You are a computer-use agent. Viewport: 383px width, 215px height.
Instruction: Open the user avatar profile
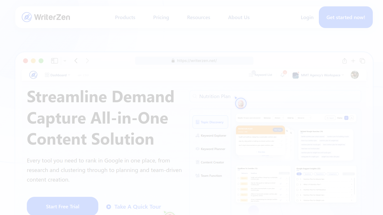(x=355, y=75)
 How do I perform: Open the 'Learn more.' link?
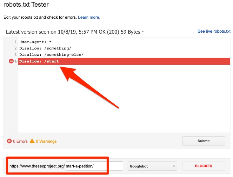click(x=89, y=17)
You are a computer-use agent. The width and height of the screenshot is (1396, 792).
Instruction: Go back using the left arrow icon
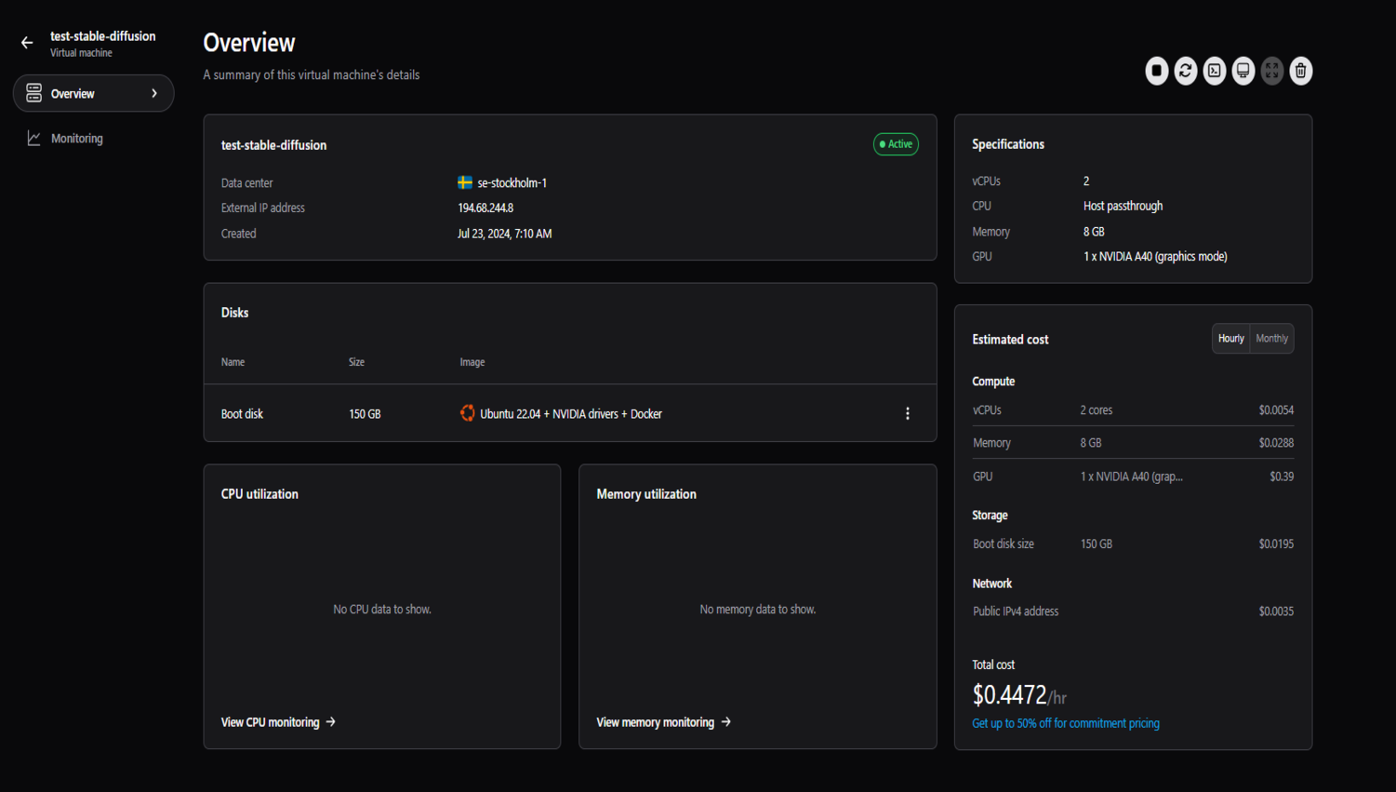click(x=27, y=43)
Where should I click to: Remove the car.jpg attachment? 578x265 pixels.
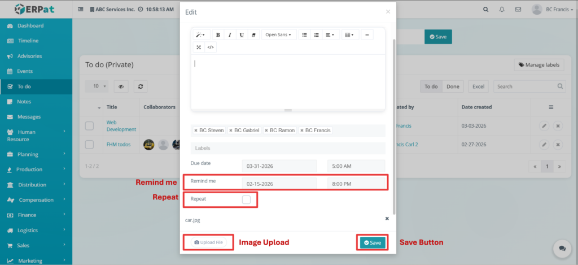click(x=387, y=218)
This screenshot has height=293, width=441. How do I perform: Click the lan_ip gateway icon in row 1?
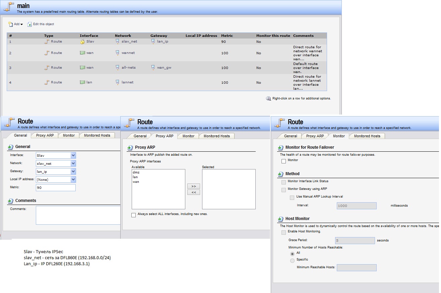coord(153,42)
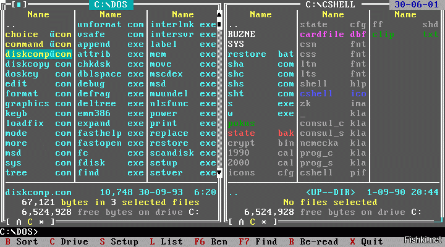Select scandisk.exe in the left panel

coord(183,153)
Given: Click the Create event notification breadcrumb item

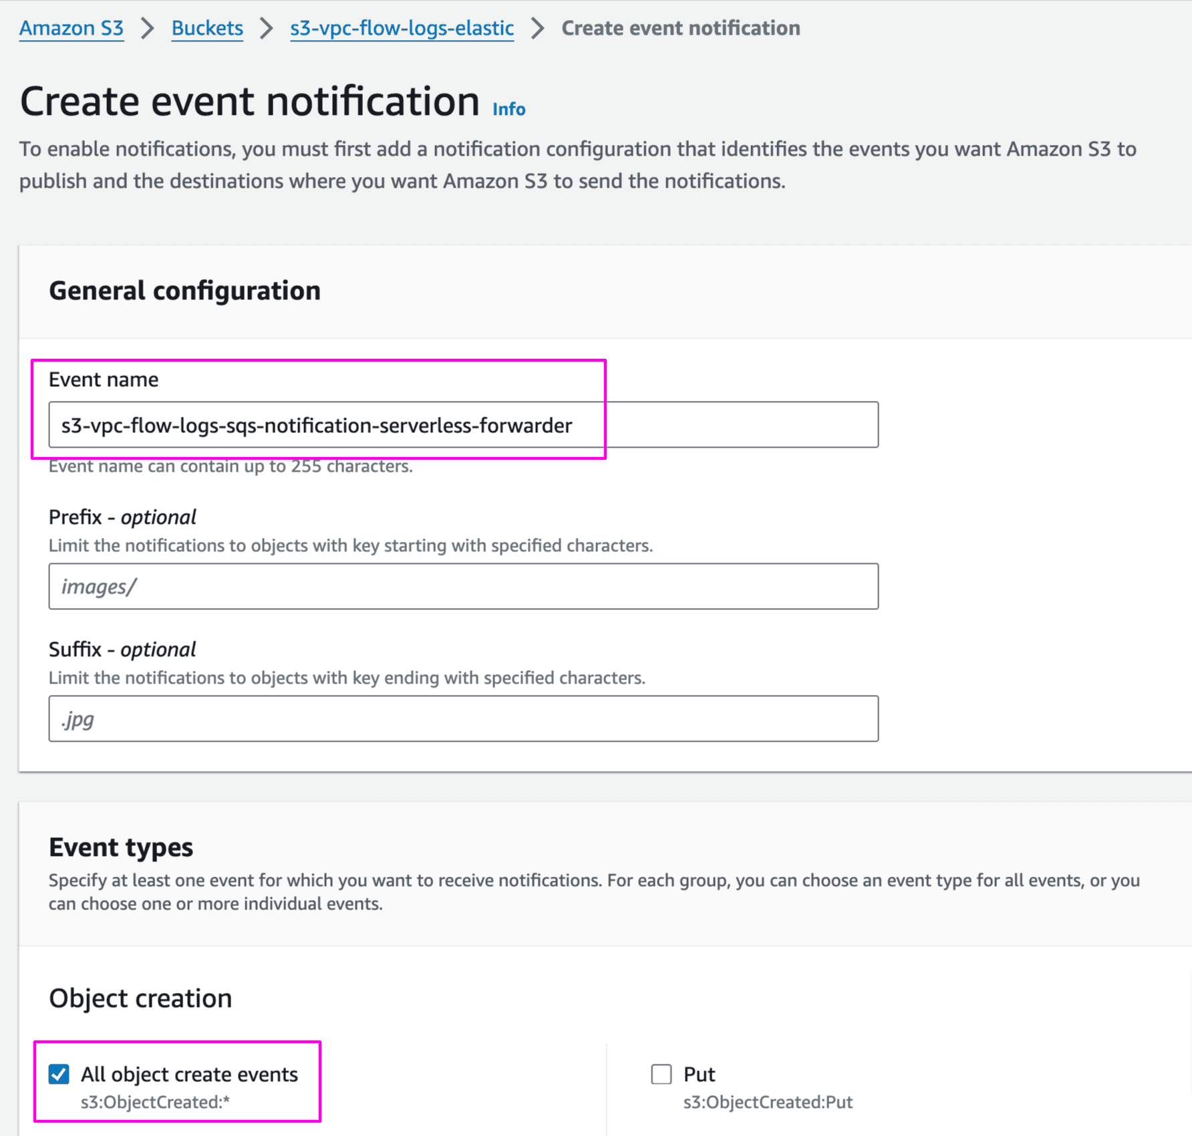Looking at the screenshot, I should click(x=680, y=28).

Exercise goal:
Turn the material from the line with "How do I perform: Open" up to and including the line with "click(x=387, y=218)" into a JSON list of strings, one string per line, skipping blank lines. Leave the pictures out of your answer.

Answer below:
[
  " How do I perform: Open the 'Learn more.' link?",
  "click(x=89, y=17)",
  "You are a computer-use agent. The width and height of the screenshot is (1396, 792).",
  "Instruction: Go back using the left arrow icon",
  "click(x=27, y=43)",
  "Where should I click to: Remove the car.jpg attachment? 578x265 pixels.",
  "click(x=387, y=218)"
]